- Dokumentausschnitt -
------------
Vorliegend kommen für die Eingruppierung der klagenden Partei ab dem 01.01.2017 folgende Tarifbestimmungen in Betracht:

31

- Entgeltgruppe 9 b

32

Beschäftigte mit abgeschlossener Hochschulbildung und entsprechender Tätigkeit sowie sonstige Beschäftigte, die aufgrund gleichwertiger Fähigkeiten und ihrer Erfahrungen entsprechende Tätigkeiten ausüben.

33

- Entgeltgruppe 9 c

34

Beschäftigte, deren Tätigkeit sich dadurch aus der Entgeltgruppe 9 b heraushebt, dass sie besonders verantwortungsvoll ist.

35

- Entgeltgruppe 10

36

Beschäftigte, deren Tätigkeit sich mindestens zu einem Drittel durch besondere Schwierigkeit und Bedeutung aus der Entgeltgruppe 9 c heraushebt.

37

- Entgeltgruppe 11

38

Beschäftigte, deren Tätigkeit sich durch besondere Schwierigkeit und Bedeutung aus der Entgeltgruppe 9 c heraushebt.

39

a) Die klagende Partei verfügt über eine abgeschlossene Hochschulausbildung im Sinne der Entgeltgruppe 9 b TVöD-VKA. Es ist zwischen den Parteien unstreitig, dass die klagende Partei die sogenannte erste und zweite Prüfung für Angestellte im kommunalen Verwaltungsdienst erfolgreich abgeschlossen hat. Dieser Ausbildungsgang steht einer Hochschulausbildung im Sinne der Vorbemerkung Nr. 5 zur Anlage 1 zum TVöD-VKA gleich. Mit der Übertragung der EU-Vergabeverfahren übt die klagende Partei auch Tätigkeiten im Sinne der EG 9 b Fallgruppe 1 TVöD-VKA aus, was sich im Übrigen jedoch auch schon bereits aus der von der Beklagten selbst erstellten Tätigkeitsbeschreibung unter der Rubrik Ausbildungsbeschreibungen ergibt.

40

b) Unter Berücksichtigung des unstreitigen Vortrages der Parteien ist die ausgeübte Tätigkeit tariflich auch als „besonders verantwortungsvoll“ im Sinne der EG 9 c TVöD-VKA zu bewerten. Unter Verantwortung ist die Verpflichtung des Beschäftigten zu verstehen, dafür einstehen zu müssen, dass in dem übertragenen Dienst –oder Arbeitsbereich die dort – auch von anderen Bediensteten – zu erledigenden Aufgaben sachgerecht, pünktlich und vorschriftsmäßig ausgeführt werden; dabei kann Mitverantwortung ausreichen und die Unterstellung unter einen Vorgesetzten unschädlich sein. Die dem Beschäftigten übertragende Verantwortung muss beträchtlicher und gewichtiger sein als die Verantwortung, die im Allgemeinen einem Mitarbeiter der EG 9 b Fallgruppe 1 TVöD-VKA obliegt („Normalverantwortung“). Die Verantwortung kann sich auf andere Mitarbeiter oder dritte Personen, Sachen, Arbeitsabläufe, zu gewinnende wissenschaftliche Resultate und ähnliches beziehen (BAG, Urteil vom 21.01.2015 – 4 AZR 253/13 – juris Rn 26).
------------
- Datensatzauszug -

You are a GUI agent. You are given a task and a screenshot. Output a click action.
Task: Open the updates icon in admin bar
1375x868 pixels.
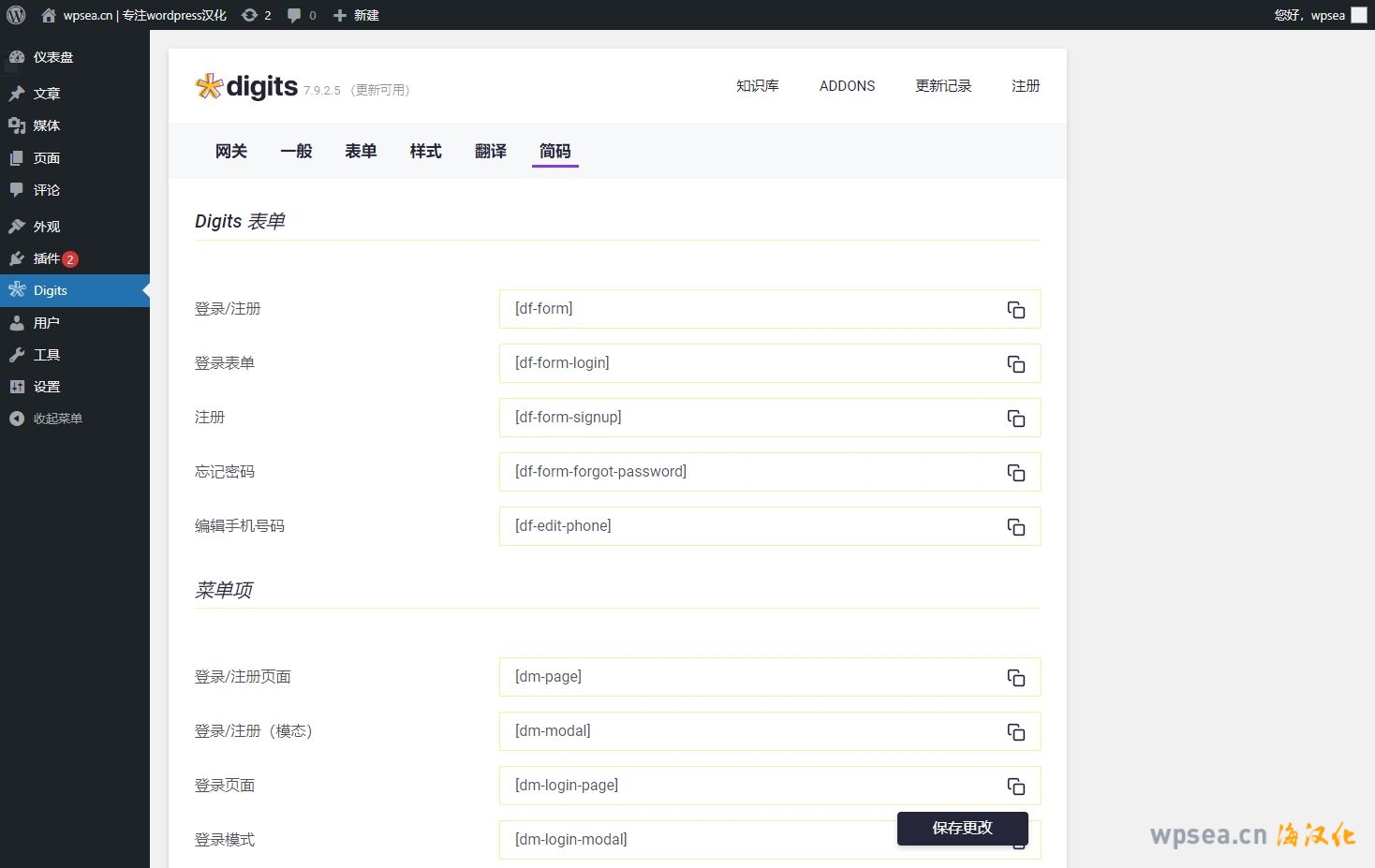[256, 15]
------------
- Die Aufgaben -
1. Fassen Sie den Absatz des Auszugs zur Eingruppierung, der mit „a) Die klagende Partei verfügt“ beginnt, als knappe Stichpunktliste zusammen. Die wesentlichen Tatsachen sollen dabei erhalten bleiben.
2. Zählen Sie sämtliche Entgeltgruppen auf, die der Auszug zur Eingruppierung als in Betracht kommende Tarifbestimmungen anführt.
3. Setzen Sie den Auszug zur Eingruppierung im Anschluss an seinen letzten Satz fort.
Die Zeilen werden zur Bearbeitung nicht benötigt.

- Schriftliche Antworten -
1.
- Die klagende Partei hat eine abgeschlossene Hochschulausbildung im Sinne der Entgeltgruppe 9 b TVöD-VKA.
- Zwischen den Parteien ist unstreitig, dass sie die erste und zweite Prüfung für Angestellte im kommunalen Verwaltungsdienst erfolgreich abgeschlossen hat.
- Dieser Ausbildungsgang steht nach der Vorbemerkung Nr. 5 zur Anlage 1 zum TVöD-VKA einer Hochschulausbildung gleich.
- Mit der Übertragung der EU-Vergabeverfahren übt sie Tätigkeiten im Sinne der EG 9 b Fallgruppe 1 TVöD-VKA aus.
- Dies ergibt sich bereits aus der von der Beklagten erstellten Tätigkeitsbeschreibung unter der Rubrik Ausbildungsbeschreibungen.

2.
- Entgeltgruppe 9 b
- Entgeltgruppe 9 c
- Entgeltgruppe 10
- Entgeltgruppe 11

3.
41

Der hier festgestellte Arbeitsvorgang Vorbereitung, Durchführung und Abschluss von EU-Vergabeverfahren ist nach übereinstimmender Ansicht der Parteien mit einer besonderen Verantwortung verbunden, die sich von der Normalverantwortung, die mit der EG 9 b Fallgruppe 1 TVöD-VKA abgegolten ist, deutlich abhebt. Die klagende Partei hat dafür einzustehen, dass die Vergabevorschriften beachtet werden und zwar hinsichtlich der ihr übertragenen komplexen und schwierigen EU-Vergabeverfahren. Die klagende Partei hat in diesem Zusammenhang die Entscheidungsvorschläge den Ausschüssen der Bürgerschaft zu erläutern und zu erklären.

42

c) Der der klagenden Partei für die Eingruppierung maßgeblich vorbeschriebene und übertragene Arbeitsvorgang erfüllt das tarifliche Merkmal der besonderen Schwierigkeit und Bedeutung im Sinne der Entgeltgruppe 10 TVöD-VKA.

43

Die tarifliche Anforderung der besonderen Schwierigkeit einer Tätigkeit bezieht sich auf die fachliche Qualifikation des Beschäftigten, also sein fachliches Können und seine fachliche Erfahrung. Es wird ein Wissen und Können verlangt, dass die Anforderungen der EG 9 c TVöD-VKA in gewichtiger Weise, d. h. beträchtlich, übersteigt. Die tarifliche Anforderung der Bedeutung knüpft an die bestehende Bedeutung des Aufgabenkreises an, d. h., an die Größe des Aufgabengebiets, die Tragweite der zu bearbeitenden Materie oder die Auswirkungen der Tätigkeit für den innerdienstlichen Bereich, die betroffenen Bürger oder die Allgemeinheit. Die Bedeutung muss – aufgrund ihres Gehalts als Heraushebungsmerkmal - zumindest zu einer deutlich wahrnehmbar gesteigerten Tätigkeitsanforderung gegenüber den voranstehenden Vergütungsgruppen führen (BAG vom 09.11.2015 – 4 AZR 11/13 – juris Rn 26 u. 27). Wenn – wie hier – der Arbeitgeber selbst die Tätigkeitsmerkmale als erfüllt ansieht, und – wie hier – die durch den Beschäftigten auszuübenden Tätigkeiten unstreitig sind, erfolgt durch das erkennende Gericht lediglich eine pauschale und summarische Prüfung der Ausgangsvergütungsgruppe (BAG vom 09.12.2015 – 4 AZR 11/13 – juris Rn 22).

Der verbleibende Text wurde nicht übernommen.